Now that FirstEnergy has its long-awaited taxpayer subsidy – at least for now – the question for Ohio is where does energy policy go from here?

It’s worth remembering that opponents of the RPS and EERS have long argued that these technologies should compete on cost to be part of Ohio’s energy mix, but then turned around and pushed for nuclear and coal bailouts. These are also the same legislators who imposed onerous and unnecessary regulations that have crippled what was once a burgeoning wind industry in the state. It’s about time for Gov. DeWine and the legislative leadership to recommit Ohio to letting the market work.

It’s been noted that the wind setbacks blocked more than $4 billion in investment in the state and it’s not just the wind industry’s investment that Ohioans are missing out on. Between the setbacks and HB 6, Ohio lawmakers are sending a message to Fortune 500 companies that Ohio doesn’t want their investment. With over 70% of Fortune 100 companies having a renewable energy procurement goal, policy that blocks these technologies effectively tells America’s leading companies to look elsewhere to site and expand their operations. Easing these wind setbacks could restart the wind industry’s investment in Ohio. We know that when given the chance to enter the market, wind can win on cost. Leadership that claims to support the free market should ease these burdensome regulations and allow wind access to that marketplace.

Additionally, Ohio lawmakers need to reexamine the state’s short-sighted view toward energy efficiency. Reducing energy waste is a proven benefit for consumers and the electric grid. According to the American Council for an Energy Efficient Economy, Ohioans could save over $5 billion in avoided energy costs over a 10-year period. These savings mean fewer power plants that Ohio families are paying to be built – and kept in operation down the line.

Ohio needs to embrace energy efficiency, in part by finding a market-based solution. Allowing transmission and distribution utilities to invest in the infrastructure needed to facilitate efficiency investments while requiring them to provide access to energy data for consumers could help the industry to thrive in Ohio beyond the expiration of the EERS. Again, if elected officials claim they support free market principles then they should embrace policies that allow that market to work.

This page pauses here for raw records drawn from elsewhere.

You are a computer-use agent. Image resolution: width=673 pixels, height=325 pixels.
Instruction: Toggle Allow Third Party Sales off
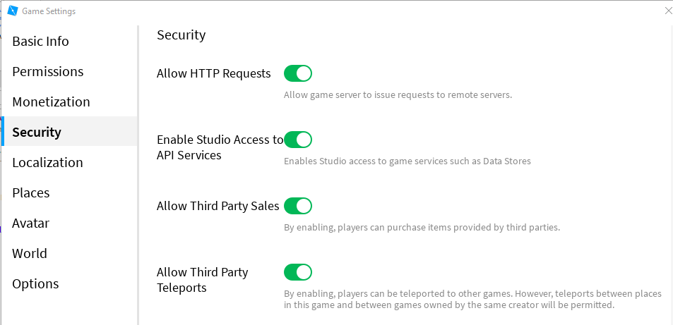pyautogui.click(x=297, y=206)
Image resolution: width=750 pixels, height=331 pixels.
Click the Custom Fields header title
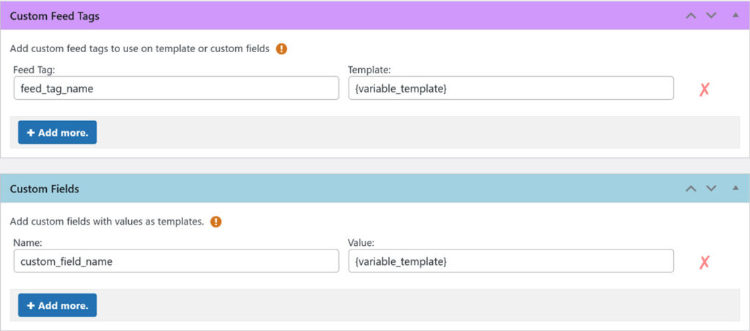pos(45,189)
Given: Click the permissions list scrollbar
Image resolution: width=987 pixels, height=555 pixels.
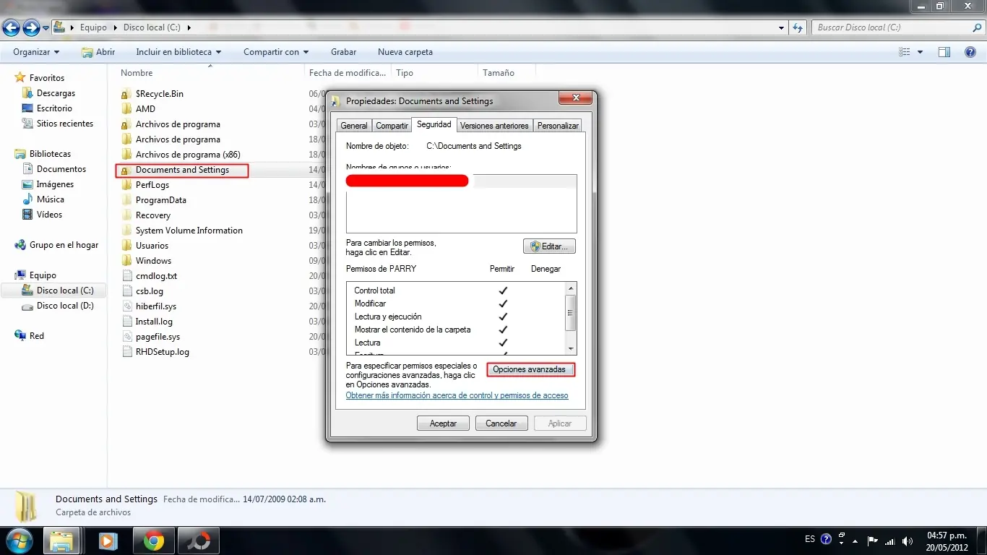Looking at the screenshot, I should click(570, 314).
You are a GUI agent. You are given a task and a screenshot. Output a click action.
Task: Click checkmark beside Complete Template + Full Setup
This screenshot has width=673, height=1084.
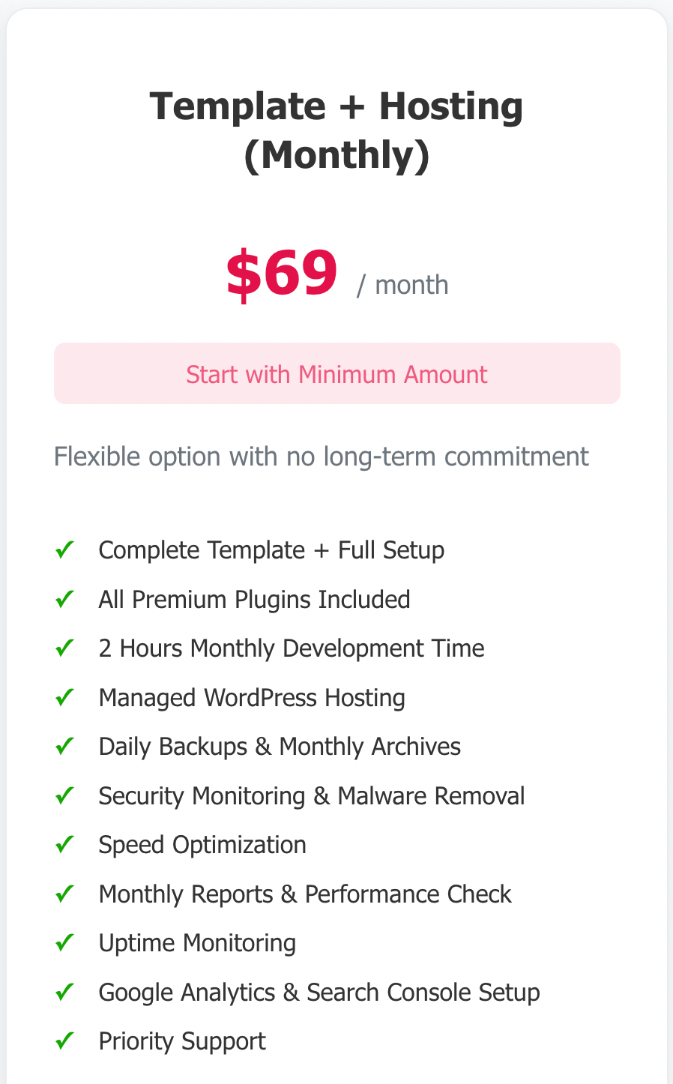[x=64, y=550]
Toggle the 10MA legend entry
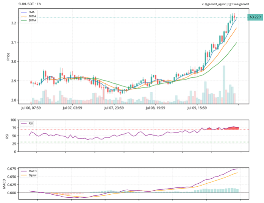The width and height of the screenshot is (264, 203). point(32,17)
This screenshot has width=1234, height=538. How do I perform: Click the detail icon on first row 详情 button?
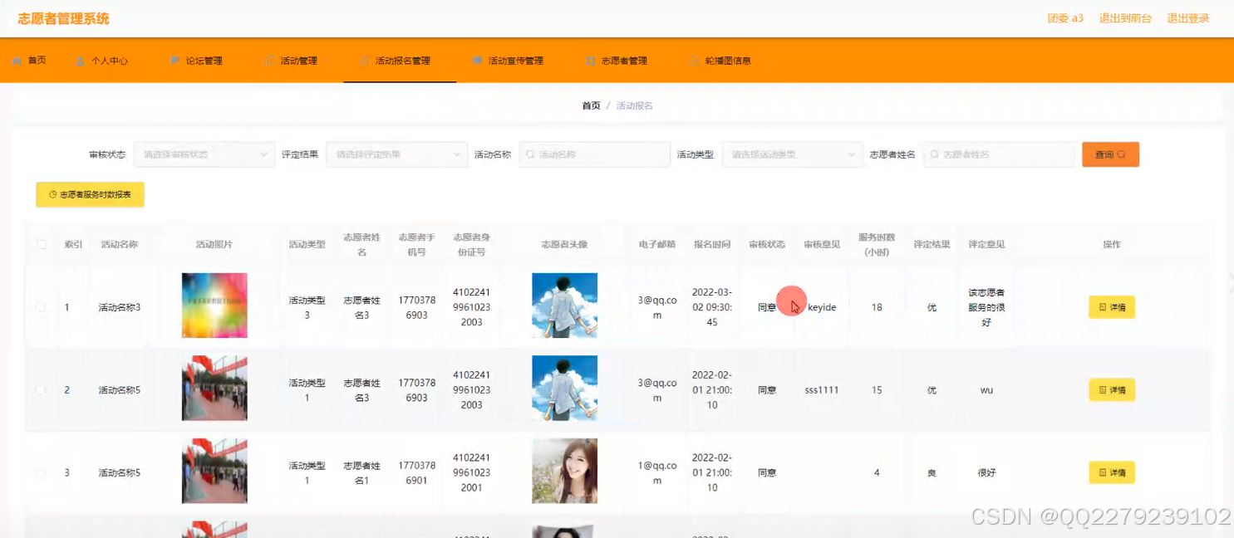pos(1103,306)
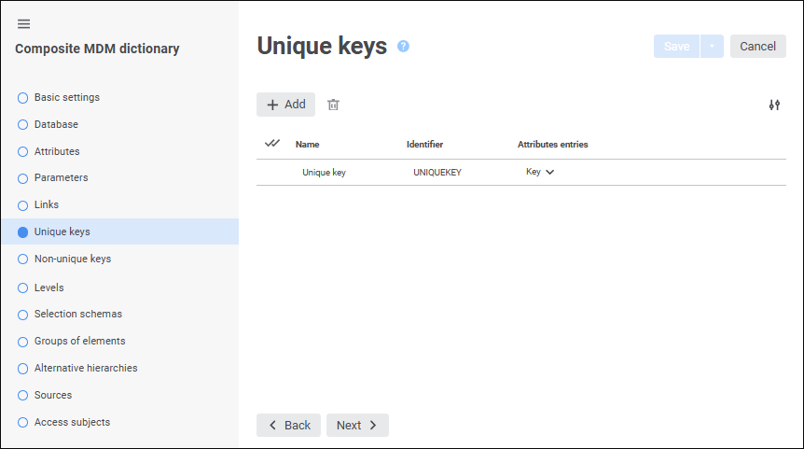Select the Basic settings step

tap(66, 97)
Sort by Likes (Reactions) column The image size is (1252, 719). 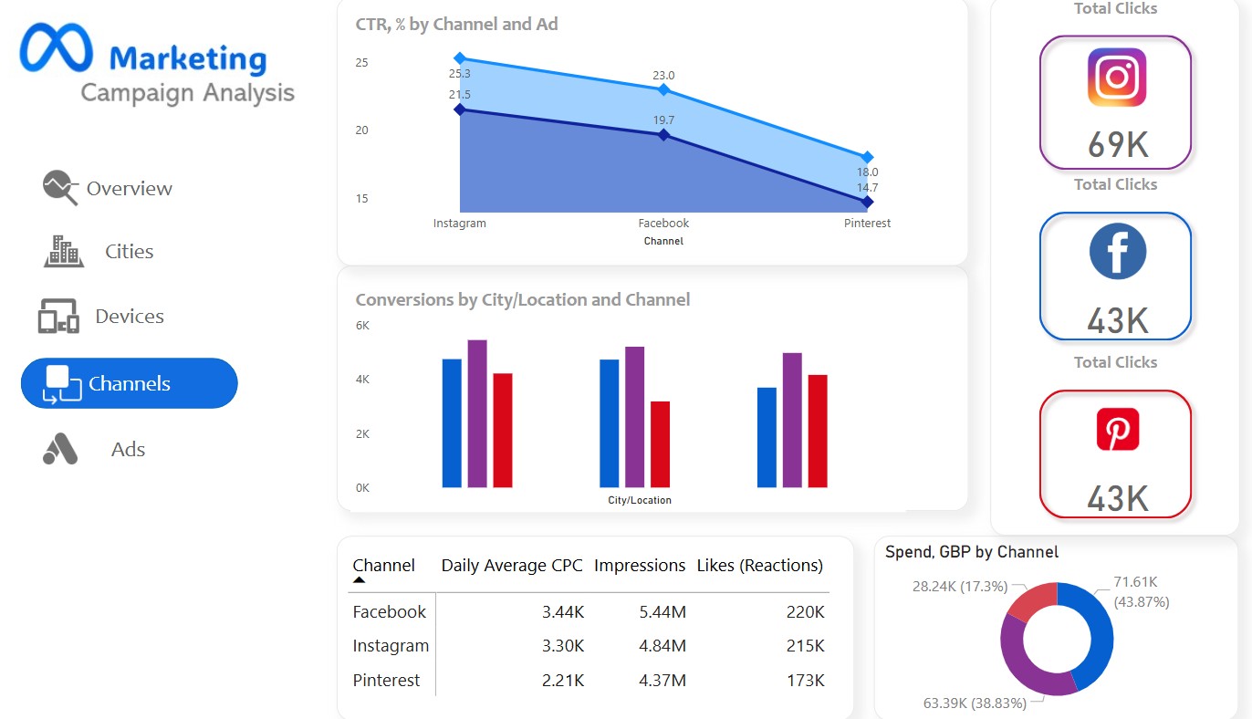point(759,566)
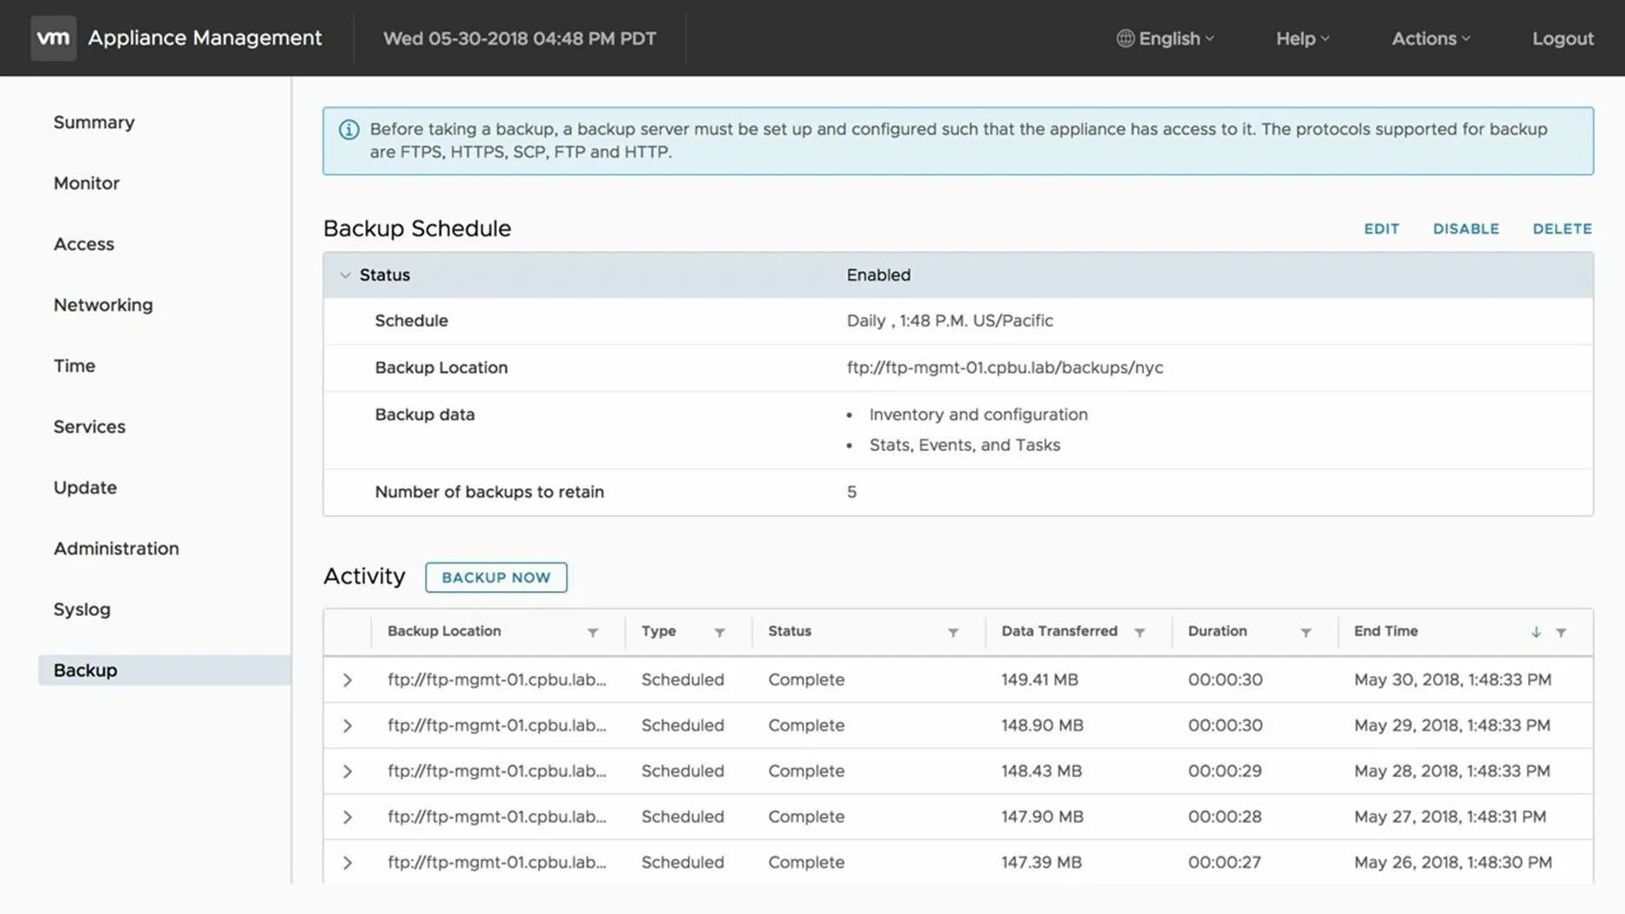Click the Status column filter icon

point(953,633)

It’s been a long fight over Ohio’s energy future these past five years. Today, it looks like forces aligned with the past have won the day for now. But if Ohio doesn’t want to get left behind its neighbors and the rest of the country, lawmakers have to come together and enact a sound energy policy that allows 21st century advanced energy technologies to enter the game against outdated 20th century technologies. We know if that happens, advanced energy will win.